Требования:
Продолжите текст о поездке Пушкина в военный лагерь в июне 1829 года, начиная сразу после его последнего предложения.

Фрагмент источника:

Разрешение Паскевича с письмом Николая Раевского и советом поспешить было получено только 10 июня. На следующий день Пушкин верхом в сопровождении слуги, скоро безнадежно отставшего и попросившего отдыха, помчался по маршруту Тифлис — Котанлы. Именно помчался, потому что, меняя лошадей на казачьих постах, он в 1-й день преодолел 72 версты, во 2-й — 77, 3-й — 94, 4-й — 46. Если приплюсовать к этому еще 36 верст, пройденных походным порядком с корпусом, то получится примерно 320 верст (или 340 км) за четверо суток! Приводя эти данные, бывший кадровый кавалерист, автор монографии о закавказском путешествии Пушкина, Н. А. Раевский пишет: «Кто ездил верхом, тот знает, что и для втянутого ездока — это испытание нелегкое. Пушкин, штатский человек, проживший притом всю жизнь в городе и, насколько мы знаем в манеже в это время не ездивший, должен был обладать исключительной выносливостью».
13 июня 1829 г. цель путешествия была достигнута — поэт оказался в военном лагере, у палатки, занятой его братом Львом (вместе с М. В. Юзефовичем). Едва ли не первые его слова, обращенные к декабристу, брату лицейского друга, были: «Ну, скажи, Пущин: где турки и увижу ли я их; я говорю о тех турках, которые бросаются с криком и оружием в руках. Дай мне, пожалуйста, видеть то, зачем сюда с такими препятствиями приехал».

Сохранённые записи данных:
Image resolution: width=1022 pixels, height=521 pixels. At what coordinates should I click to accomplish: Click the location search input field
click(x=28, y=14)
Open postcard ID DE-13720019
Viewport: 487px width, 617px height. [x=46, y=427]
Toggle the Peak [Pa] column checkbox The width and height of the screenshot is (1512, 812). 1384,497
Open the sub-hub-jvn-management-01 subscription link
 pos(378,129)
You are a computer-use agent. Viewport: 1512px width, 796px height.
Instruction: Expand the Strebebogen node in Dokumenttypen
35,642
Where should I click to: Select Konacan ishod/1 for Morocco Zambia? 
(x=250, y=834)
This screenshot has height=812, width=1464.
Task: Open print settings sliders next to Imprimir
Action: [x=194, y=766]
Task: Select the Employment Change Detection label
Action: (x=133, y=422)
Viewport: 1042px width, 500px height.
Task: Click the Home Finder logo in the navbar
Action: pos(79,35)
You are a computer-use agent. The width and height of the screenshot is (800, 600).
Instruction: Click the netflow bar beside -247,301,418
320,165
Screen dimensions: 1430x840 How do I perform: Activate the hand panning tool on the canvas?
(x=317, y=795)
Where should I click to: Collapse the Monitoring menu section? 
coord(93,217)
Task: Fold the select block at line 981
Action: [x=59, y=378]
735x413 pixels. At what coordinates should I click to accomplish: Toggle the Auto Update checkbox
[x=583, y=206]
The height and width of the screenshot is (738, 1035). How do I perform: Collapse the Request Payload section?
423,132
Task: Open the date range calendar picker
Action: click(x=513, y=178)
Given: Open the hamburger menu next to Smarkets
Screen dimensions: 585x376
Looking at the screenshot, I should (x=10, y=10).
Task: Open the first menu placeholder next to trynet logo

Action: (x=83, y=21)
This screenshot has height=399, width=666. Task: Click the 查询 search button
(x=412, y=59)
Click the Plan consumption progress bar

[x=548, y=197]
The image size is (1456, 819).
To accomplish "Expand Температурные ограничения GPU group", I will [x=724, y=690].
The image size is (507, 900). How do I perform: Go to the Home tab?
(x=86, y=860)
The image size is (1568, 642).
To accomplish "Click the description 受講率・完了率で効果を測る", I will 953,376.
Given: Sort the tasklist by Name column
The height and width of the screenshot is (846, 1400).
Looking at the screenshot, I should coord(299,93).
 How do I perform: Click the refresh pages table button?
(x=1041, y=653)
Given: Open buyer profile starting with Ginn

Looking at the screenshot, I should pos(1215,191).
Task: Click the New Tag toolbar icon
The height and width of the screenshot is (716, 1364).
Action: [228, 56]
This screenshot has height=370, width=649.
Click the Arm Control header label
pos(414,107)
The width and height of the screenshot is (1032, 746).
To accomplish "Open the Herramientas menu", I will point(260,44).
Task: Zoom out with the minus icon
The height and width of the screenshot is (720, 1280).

Результат выполнения:
Возможность не замедлила представиться. По плану командования Отдельный кавказский корпус силами 12 340 штыков, 5770 сабель, 70 орудий должен был перейти поросший густым лесом Саганлукский хребет и овладеть Эрзрумом. Вся операция проходила в условиях высокогорья, непривычных для Пушкина, знавшего только предгорья Кавказа и невысокие горы Крыма, да и то девять лет назад. Вдобавок в горах было холодно, довелось Пушкину попасть под южный ливень и промокнуть до нитки. В кавказской бурке, наброшенной на щегольской сюртук, в круглой шляпе, с нагайкой в руке или — во время боя — с длинной пикой, поэт являл собою зрелище необычное, а для солдат и вовсе диковинное. Они подумали даже, что рядом с генералом Раевским, «десятивершковым атлетом» (как его называли друзья), гнущим железную кочергу в узел, скачет невесть откуда взявшийся немецкий пастор («батюшка» — говорили солдаты). Умелый рисовальщик, Пушкин, возвратившись, не без юмора изобразил себя в таком виде в ушаковском альбоме. Там же — изображение самой крепости Эрзрум, характерного восточного города с минаретами и плоскими крышами, и подпись: «Арзрум взятый помощью божией и молитвами Екатерины Николаевны» (Ушаковой. — В. К.).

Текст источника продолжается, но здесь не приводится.